Convert every line of the listing below into a JSON array of strings, one string per line, leaving out blank lines.

#####

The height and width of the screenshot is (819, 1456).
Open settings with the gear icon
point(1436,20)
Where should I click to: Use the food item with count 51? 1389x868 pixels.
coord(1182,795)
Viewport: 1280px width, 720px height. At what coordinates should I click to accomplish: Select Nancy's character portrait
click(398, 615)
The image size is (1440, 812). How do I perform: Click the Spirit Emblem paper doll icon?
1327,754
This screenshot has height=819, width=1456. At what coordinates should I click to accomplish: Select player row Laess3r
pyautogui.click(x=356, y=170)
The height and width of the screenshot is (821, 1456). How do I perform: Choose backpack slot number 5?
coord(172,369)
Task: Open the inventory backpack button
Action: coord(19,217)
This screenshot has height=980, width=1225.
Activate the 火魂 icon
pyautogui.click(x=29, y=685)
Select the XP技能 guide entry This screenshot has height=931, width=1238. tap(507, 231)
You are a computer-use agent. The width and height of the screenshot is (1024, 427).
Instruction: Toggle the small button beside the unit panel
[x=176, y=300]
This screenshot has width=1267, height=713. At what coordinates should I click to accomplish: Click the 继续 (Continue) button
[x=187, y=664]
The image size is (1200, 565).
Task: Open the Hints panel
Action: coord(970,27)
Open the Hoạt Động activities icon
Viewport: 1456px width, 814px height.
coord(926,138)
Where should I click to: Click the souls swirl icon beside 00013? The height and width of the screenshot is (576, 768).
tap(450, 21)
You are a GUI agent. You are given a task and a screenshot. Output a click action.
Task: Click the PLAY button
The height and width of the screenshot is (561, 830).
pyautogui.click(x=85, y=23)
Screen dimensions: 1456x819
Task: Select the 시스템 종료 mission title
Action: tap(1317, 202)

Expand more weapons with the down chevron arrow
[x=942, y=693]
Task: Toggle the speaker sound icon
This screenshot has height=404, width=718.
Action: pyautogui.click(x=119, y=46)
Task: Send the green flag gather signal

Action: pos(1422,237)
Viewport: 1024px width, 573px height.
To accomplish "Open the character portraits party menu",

#####

Finished answer
[
  "The height and width of the screenshot is (819, 1456).",
  "Open settings with the gear icon",
  "point(1436,20)",
  "Where should I click to: Use the food item with count 51? 1389x868 pixels.",
  "coord(1182,795)",
  "Viewport: 1280px width, 720px height. At what coordinates should I click to accomplish: Select Nancy's character portrait",
  "click(398, 615)",
  "The image size is (1440, 812). How do I perform: Click the Spirit Emblem paper doll icon?",
  "1327,754",
  "This screenshot has height=819, width=1456. At what coordinates should I click to accomplish: Select player row Laess3r",
  "pyautogui.click(x=356, y=170)",
  "The height and width of the screenshot is (821, 1456). How do I perform: Choose backpack slot number 5?",
  "coord(172,369)",
  "Task: Open the inventory backpack button",
  "Action: coord(19,217)",
  "This screenshot has height=980, width=1225.",
  "Activate the 火魂 icon",
  "pyautogui.click(x=29, y=685)",
  "Select the XP技能 guide entry This screenshot has height=931, width=1238. tap(507, 231)",
  "You are a computer-use agent. The width and height of the screenshot is (1024, 427).",
  "Instruction: Toggle the small button beside the unit panel",
  "[x=176, y=300]",
  "This screenshot has width=1267, height=713. At what coordinates should I click to accomplish: Click the 继续 (Continue) button",
  "[x=187, y=664]",
  "The image size is (1200, 565).",
  "Task: Open the Hints panel",
  "Action: coord(970,27)",
  "Open the Hoạt Động activities icon",
  "Viewport: 1456px width, 814px height.",
  "coord(926,138)",
  "Where should I click to: Click the souls swirl icon beside 00013? The height and width of the screenshot is (576, 768).",
  "tap(450, 21)",
  "You are a GUI agent. You are given a task and a screenshot. Output a click action.",
  "Task: Click the PLAY button",
  "The height and width of the screenshot is (561, 830).",
  "pyautogui.click(x=85, y=23)",
  "Screen dimensions: 1456x819",
  "Task: Select the 시스템 종료 mission title",
  "Action: tap(1317, 202)",
  "Expand more weapons with the down chevron arrow",
  "[x=942, y=693]",
  "Task: Toggle the speaker sound icon",
  "This screenshot has height=404, width=718.",
  "Action: pyautogui.click(x=119, y=46)",
  "Task: Send the green flag gather signal",
  "Action: pos(1422,237)",
  "Viewport: 1024px width, 573px height.",
  "To accomplish \"Open the character portraits party menu\","
]